- _What the exercise asks_: A single number is the answer here: the count of lines in the records below in which the word "Cottage" appears.

Source data:
________________________

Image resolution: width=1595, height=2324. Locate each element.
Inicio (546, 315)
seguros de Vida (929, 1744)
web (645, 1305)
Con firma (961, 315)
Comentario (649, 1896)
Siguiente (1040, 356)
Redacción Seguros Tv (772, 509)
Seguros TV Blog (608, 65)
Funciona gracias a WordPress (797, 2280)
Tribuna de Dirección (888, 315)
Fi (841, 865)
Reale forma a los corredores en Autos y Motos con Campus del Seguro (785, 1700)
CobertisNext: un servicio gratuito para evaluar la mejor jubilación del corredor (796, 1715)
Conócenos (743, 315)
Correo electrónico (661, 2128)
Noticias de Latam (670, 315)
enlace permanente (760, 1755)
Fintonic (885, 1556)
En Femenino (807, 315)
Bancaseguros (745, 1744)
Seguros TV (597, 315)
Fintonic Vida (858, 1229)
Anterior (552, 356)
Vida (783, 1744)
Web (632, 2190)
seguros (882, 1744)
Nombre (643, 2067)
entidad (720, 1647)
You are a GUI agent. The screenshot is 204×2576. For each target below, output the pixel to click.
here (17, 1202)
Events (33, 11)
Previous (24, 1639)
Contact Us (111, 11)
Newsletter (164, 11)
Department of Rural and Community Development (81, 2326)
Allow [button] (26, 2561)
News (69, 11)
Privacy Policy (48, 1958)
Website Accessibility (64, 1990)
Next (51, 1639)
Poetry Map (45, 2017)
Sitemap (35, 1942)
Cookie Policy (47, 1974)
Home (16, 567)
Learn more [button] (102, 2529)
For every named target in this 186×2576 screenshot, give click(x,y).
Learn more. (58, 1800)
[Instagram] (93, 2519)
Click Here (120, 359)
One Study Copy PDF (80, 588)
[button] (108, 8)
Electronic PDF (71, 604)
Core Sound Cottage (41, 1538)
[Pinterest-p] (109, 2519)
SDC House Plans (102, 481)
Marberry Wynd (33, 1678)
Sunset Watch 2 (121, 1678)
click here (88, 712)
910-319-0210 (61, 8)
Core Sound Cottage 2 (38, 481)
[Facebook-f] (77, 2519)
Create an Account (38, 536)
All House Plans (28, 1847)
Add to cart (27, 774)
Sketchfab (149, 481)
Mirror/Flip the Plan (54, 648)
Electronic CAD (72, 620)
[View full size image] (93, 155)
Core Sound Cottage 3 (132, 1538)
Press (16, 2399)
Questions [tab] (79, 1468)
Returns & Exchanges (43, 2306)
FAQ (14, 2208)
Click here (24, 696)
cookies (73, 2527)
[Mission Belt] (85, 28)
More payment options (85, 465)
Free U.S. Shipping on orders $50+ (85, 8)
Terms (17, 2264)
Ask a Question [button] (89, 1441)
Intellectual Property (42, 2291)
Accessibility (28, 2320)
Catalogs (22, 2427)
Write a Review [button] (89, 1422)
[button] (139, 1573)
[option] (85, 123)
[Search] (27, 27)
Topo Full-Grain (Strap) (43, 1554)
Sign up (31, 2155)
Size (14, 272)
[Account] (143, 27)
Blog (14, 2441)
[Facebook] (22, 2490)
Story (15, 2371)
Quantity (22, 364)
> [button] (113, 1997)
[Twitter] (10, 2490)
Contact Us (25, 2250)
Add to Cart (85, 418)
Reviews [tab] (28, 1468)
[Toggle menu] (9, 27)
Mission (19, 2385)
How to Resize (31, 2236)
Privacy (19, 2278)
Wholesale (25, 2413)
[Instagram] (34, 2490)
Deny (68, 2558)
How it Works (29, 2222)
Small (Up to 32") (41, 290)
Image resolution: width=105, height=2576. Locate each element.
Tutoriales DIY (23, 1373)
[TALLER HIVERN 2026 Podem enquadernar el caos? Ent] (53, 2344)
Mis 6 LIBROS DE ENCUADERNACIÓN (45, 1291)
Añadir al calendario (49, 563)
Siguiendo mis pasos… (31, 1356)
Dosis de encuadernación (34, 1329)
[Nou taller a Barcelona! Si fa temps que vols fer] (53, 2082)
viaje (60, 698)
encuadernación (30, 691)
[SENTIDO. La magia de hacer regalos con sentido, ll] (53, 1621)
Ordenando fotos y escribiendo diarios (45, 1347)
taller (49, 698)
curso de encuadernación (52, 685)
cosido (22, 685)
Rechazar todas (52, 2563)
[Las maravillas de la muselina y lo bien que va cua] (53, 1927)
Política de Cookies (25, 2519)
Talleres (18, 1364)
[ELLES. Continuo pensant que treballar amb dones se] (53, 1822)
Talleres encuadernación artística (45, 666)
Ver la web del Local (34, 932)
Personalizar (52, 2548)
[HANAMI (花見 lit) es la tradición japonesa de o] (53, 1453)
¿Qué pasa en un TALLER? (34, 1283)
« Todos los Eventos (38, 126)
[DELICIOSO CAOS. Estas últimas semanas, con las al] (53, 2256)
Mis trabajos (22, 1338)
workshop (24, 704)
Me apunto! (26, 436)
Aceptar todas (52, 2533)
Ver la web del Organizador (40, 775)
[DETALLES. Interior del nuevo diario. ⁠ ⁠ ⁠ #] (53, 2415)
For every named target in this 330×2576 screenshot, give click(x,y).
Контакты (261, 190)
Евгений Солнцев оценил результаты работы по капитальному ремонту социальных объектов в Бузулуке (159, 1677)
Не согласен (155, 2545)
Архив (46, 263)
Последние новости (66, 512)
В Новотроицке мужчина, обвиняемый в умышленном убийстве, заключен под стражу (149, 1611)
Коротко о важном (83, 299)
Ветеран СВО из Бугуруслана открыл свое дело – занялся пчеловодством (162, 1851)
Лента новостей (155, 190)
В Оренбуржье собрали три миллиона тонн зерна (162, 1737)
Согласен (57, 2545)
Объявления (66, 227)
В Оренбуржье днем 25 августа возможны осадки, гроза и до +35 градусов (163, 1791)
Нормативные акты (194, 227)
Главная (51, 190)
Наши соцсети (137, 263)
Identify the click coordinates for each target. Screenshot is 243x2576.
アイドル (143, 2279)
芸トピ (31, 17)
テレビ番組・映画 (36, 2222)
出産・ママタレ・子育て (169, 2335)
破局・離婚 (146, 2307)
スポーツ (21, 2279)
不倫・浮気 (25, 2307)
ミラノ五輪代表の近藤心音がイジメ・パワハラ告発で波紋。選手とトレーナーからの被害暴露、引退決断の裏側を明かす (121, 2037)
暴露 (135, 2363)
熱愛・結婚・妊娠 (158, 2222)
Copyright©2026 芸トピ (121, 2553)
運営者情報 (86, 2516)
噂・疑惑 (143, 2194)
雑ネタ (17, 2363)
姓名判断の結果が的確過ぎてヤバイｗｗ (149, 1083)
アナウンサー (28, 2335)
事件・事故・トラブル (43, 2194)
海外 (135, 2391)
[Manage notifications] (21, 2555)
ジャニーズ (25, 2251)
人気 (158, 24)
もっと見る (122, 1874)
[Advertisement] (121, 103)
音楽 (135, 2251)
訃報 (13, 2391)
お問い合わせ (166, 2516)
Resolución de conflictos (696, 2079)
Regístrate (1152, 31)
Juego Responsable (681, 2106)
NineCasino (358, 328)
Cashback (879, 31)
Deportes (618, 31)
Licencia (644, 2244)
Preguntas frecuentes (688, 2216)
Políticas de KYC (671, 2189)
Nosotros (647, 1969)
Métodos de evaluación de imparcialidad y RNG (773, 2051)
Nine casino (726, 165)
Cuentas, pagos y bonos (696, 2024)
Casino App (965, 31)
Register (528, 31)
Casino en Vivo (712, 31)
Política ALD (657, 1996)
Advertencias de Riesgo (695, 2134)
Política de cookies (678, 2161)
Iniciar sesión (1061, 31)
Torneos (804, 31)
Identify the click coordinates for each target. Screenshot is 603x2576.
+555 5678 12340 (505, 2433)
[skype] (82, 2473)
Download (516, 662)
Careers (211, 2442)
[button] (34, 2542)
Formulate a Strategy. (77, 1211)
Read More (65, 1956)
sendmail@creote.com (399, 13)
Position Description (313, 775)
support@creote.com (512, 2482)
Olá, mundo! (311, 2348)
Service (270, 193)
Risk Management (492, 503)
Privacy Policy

________________________

- _Task answer_: 3